La BD polonaise : l’essor d’une scène méconnue
Thorgal, le viking qui a fait les beaux jours du journal de Tintin dans les années 1970, est né de la plume d’un dessinateur Polonais. Le régime communiste a bridé le développement du 9e art. Mais malgré tout, la Bande dessinée s’est fait une place en Pologne.
La Pologne possède son festival international de la bande dessinée. Il se déroule chaque année à Lódz, depuis 1991. La convention de bande dessinée polonaise est la plus importante d’Europe centrale et orientale. La création du festival de Lódz marque l’avènement de la bande dessinée comme objet pleinement intégré à la scène culturelle polonaise.
« La bande dessinée polonaise a longuement été considérée comme un genre destiné aux gens pas très intelligents et aux enfants. Une image négative qui a été renforcée par le pouvoir communiste qui considérait la BD comme un objet issu de la culture occidentale » explique Adam Rusek, chercheur et rare spécialiste de la bande dessinée polonaise du XIXe et du début du XXe siècle. Cette réticence à l’égard de la bande dessinée s’est traduite par une interdiction de l’enseigner dans les écoles d’art au début des années 1960.
Dés le lendemain de la Seconde Guerre mondiale, la diffusion de la bande dessinée a été très encadrée par la propagande d’État communiste.
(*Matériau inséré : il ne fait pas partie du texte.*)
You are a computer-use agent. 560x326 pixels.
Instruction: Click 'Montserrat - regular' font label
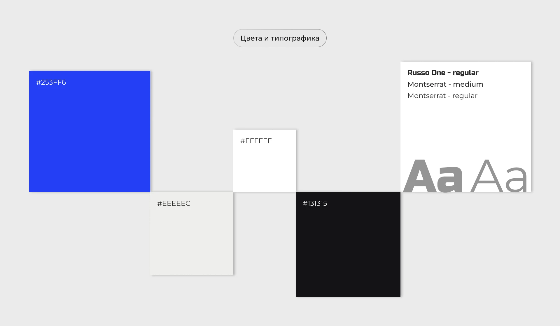(x=442, y=96)
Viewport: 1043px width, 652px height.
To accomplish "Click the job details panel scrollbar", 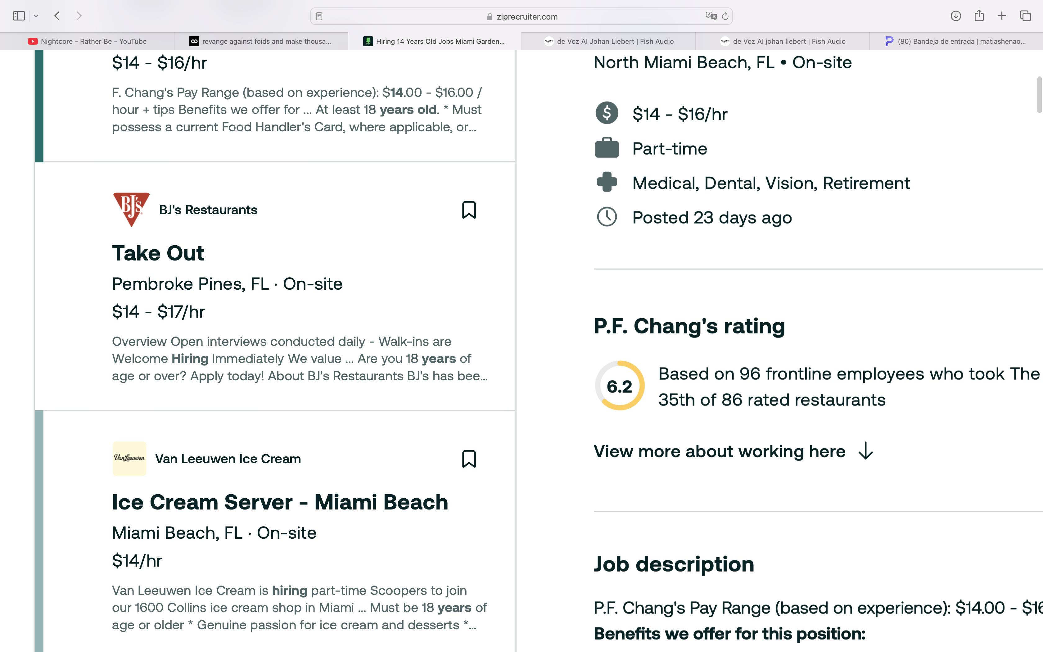I will click(x=1039, y=95).
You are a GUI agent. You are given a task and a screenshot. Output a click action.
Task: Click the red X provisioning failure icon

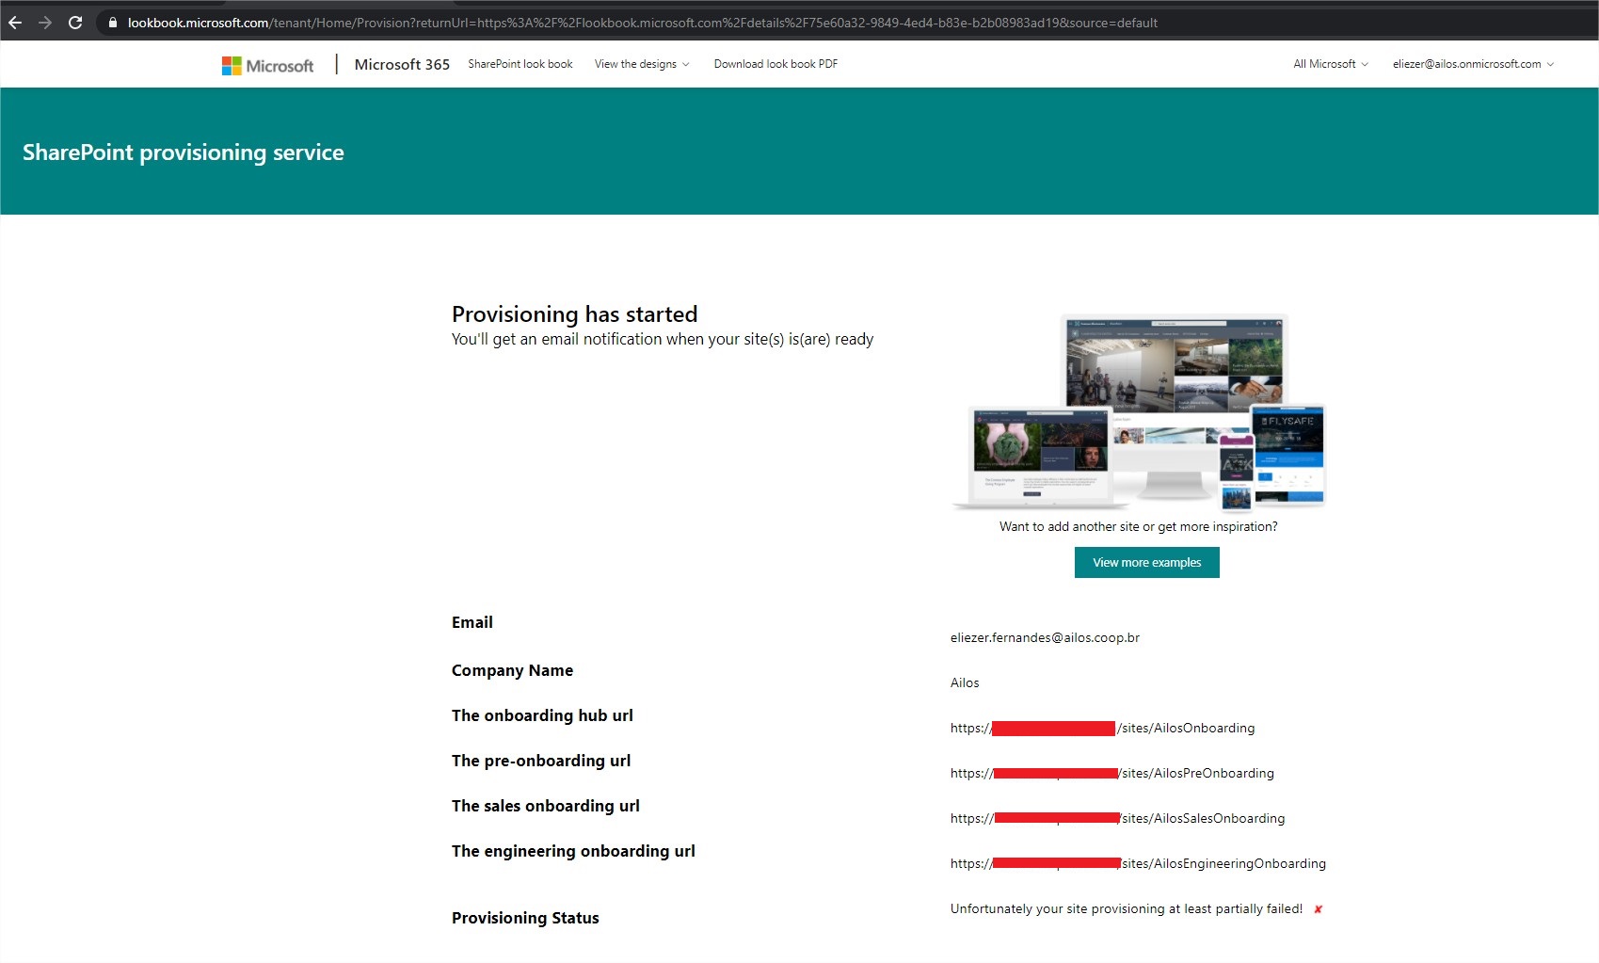coord(1319,908)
Cette censure a ralenti considérablement son développement, contrairement à ses voisins franco-belges et américains qui se diversifient tant dans les formats, que dans les genres, et les récits.
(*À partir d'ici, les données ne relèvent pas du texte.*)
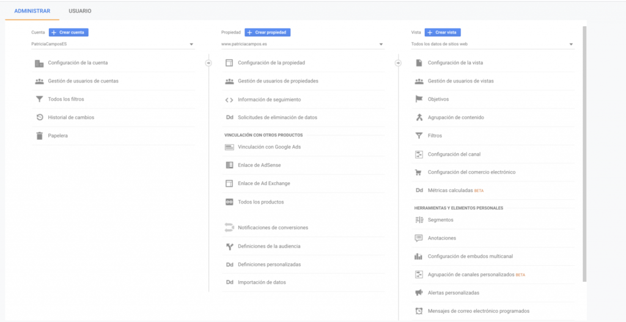626x322 pixels.
Task: Click the Objetivos flag icon
Action: pyautogui.click(x=419, y=99)
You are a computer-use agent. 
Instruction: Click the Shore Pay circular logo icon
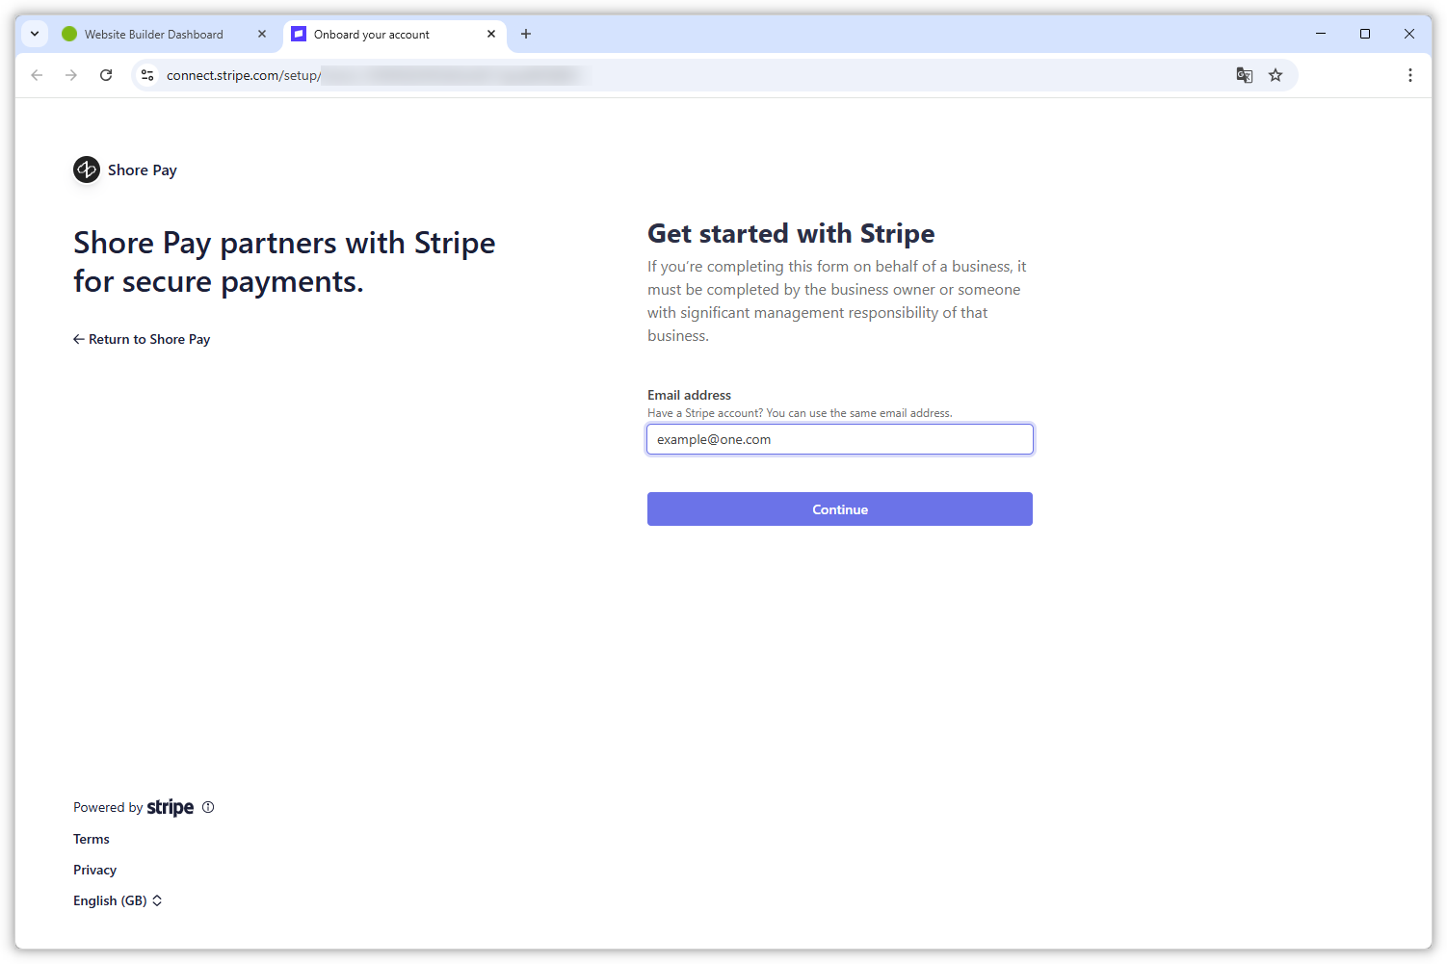click(x=86, y=169)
« Le début des années 1970 marque le début de l’âge d’or de la BD polonaise grâce à la mise en place d’une nouvelle politique culturelle qui permet de multiplier les publications de BD. Ces dernières sont tirés en plusieurs milliers d’exemplaires. C’est aussi à cette période qu’émergent la BD pour enfant et une forme de BD alternative » analyse Adam Rusek.
La science-fiction et l’humour au service de la satire sociale
Cet âge d’or allant de 1970 à 1989 voit aussi se nouer les premières collaborations entre maisons d’édition étrangères et artistes polonais, à l’instar de Grzegorz Rosinski, dessinateur de la série Thorgal. La série, parue dans Le Journal de Tintin en 1977, raconte les aventures de Thorgal Aegirsson, un viking aux origines mystérieuses, qui lutte pour protéger sa famille tout en explorant des mondes fantastiques.
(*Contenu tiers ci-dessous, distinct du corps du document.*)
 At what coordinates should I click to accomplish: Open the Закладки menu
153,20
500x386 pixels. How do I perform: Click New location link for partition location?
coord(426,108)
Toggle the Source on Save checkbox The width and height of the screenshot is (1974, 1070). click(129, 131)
Pour le créateur du personnage de Thorgal, la BD polonaise se singularise par son mélange des genres : « L’illustré polonais a su allier humour, satire sociale et récits d’aventures en s’affranchissant de toute censure. Très marqués par la Guerre froide, les artistes polonais ont aussi beaucoup œuvré pour le développement du genre de la science-fiction et du fantasy ».
Grzegorz Rosinski est aussi reconnu pour son style graphique réaliste qui lui a valu le qualificatif de « monstre du noir et blanc » dans le journal Le Monde, en juillet 2023. Il a bénéficié d’une grande exposition rétrospective de son travail lors du Festival d’Angoulême de 2003. Vivant aujourd’hui en Suisse, le dessinateur reste attentif au marché de la BD polonaise : « Le marché actuel de la bande dessinée polonaise est très restreint. Beaucoup d’auteurs sont obligés de diversifier leur activité dans d’autres domaines tels que l’animation ou le jeux vidéo, et la publicité. Être auteur de BD en Pologne reste un métier précaire ».
Les pouvoirs publics en mission pour valoriser le « 9e art » polonais
Depuis les années 1990, des acteurs institutionnels tentent tout de même de valoriser le « 9e art » polonais. L’Institut polonais de Paris s’est délocalisé à Angoulême pour présenter une exposition « Le quart d’heure polonais » qui met à l’honneur des artistes émergents.
L’institut organise régulièrement des expositions en rapport avec l’histoire de la bande dessinée. L’objectif : valoriser et diffuser le patrimoine iconographique et culturel polonais.
A l’échelle nationale, la ville de Cracovie accueille « Les journées cracoviennes de la bande dessinées » depuis 2011. L’ancienne capitale royale de la Pologne a aussi pour projet de construire un musée entièrement dédié à la bande dessinée.